Schizoaffective Disorder: Schizoaffective Disorder is severe mental health condition which involves both symptoms of Schizophrenia, along with symptoms associated with a mood disorder, like Depression or the Mania stage of Bipolar Disorder. Symptoms can therefore include hallucinations, delusions, low mood and mania among others. Someone with Schizoaffective Disorder will often have lost touch with reality. Treatment normally involves some form of talking therapy and medication.

Key Differences

So, simply put, Schizoaffective Disorder is a condition that features the classic symptoms of Schizophrenia – like hallucinations, delusions, muddled thoughts et cetera – combined with a mood disorder like depression or the manic stage within Bipolar Disorder.

The symptoms of Schizophrenia can be termed as either ‘positive’ or ‘negative’. Positive symptoms include hallucinations and delusions. Negative symptoms include muddled thoughts, disorganised behaviour, catatonia and blunted affect.

So someone with Schizoaffective Disorder not only exhibits some of the above symptoms, but they also have a mood disorder. A depressive mood disorder is characterised by periods of low mood, lack of motivation, lack of enjoyment in activities, insomnia, lack of energy and suicidal ideation among other symptoms.
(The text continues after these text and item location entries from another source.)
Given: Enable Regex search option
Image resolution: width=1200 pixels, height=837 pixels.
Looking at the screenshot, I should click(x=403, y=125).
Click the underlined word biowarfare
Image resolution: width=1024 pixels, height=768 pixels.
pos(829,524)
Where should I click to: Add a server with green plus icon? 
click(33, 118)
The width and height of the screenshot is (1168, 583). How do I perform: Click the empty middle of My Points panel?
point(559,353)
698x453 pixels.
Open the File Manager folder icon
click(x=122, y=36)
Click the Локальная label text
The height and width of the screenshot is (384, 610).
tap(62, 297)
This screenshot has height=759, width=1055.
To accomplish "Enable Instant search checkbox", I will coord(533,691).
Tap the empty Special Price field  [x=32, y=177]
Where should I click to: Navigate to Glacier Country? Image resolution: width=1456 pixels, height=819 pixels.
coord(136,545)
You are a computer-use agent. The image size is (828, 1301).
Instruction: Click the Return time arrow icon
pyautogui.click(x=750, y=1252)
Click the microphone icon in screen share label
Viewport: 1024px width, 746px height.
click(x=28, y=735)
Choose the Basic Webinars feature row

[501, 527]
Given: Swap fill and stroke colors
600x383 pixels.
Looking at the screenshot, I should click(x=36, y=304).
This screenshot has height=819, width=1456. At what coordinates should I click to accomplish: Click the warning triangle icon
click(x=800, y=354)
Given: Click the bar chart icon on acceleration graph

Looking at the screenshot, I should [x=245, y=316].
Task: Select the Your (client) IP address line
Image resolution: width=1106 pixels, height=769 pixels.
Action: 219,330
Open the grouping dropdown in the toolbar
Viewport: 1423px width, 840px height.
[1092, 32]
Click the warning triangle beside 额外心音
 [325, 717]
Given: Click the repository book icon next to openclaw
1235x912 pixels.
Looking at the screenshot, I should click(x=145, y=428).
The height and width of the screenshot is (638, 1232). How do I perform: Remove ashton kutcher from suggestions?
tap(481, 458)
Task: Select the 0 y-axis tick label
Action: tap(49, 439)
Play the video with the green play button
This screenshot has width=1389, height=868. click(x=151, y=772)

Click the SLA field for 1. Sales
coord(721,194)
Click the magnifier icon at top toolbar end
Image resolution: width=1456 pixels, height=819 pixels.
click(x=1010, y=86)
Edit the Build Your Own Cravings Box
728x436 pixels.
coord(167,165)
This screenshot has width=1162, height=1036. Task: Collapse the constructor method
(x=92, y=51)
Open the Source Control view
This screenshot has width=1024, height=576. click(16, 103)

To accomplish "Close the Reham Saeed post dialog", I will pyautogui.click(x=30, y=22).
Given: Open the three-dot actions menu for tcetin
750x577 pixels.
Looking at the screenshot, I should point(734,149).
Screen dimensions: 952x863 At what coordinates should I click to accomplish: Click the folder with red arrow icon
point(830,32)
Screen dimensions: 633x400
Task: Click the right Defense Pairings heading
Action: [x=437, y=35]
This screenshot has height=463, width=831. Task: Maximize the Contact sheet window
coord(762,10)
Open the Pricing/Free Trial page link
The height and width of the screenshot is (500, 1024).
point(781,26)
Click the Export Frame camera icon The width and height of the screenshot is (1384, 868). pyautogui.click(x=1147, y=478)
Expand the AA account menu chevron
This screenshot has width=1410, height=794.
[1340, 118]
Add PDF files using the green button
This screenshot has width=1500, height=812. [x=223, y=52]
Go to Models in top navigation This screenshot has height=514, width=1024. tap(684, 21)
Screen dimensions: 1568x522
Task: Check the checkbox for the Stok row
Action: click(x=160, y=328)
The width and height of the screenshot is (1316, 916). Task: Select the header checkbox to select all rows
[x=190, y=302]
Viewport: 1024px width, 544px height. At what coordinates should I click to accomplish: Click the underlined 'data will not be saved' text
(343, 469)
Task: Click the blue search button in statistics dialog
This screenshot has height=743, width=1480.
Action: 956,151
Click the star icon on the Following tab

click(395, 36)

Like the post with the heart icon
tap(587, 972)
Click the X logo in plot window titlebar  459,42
A manic episode meanwhile involves a period of elevated mood – normally accompanied by increased activity. Usually, while in a manic state, an individual will have racing thoughts, need less sleep, engage in risky behaviour and exude confidence. In any case, symptoms are difficult to control.

Schizoaffective Disorder is a rarer disease than Schizophrenia. It is possible to be diagnosed with Schizophrenia first, before later being diagnosed with Schizoaffective Disorder.


Both Schizophrenia and Schizoaffective Disorder are difficult conditions to live with, and therefore accessing treatment is of crucial importance.

Treatment can help bring both conditions under more control, and in some cases – result in a recovery being made.

At the very least, symptoms should be controlled much more – leading to an improvement in quality of life.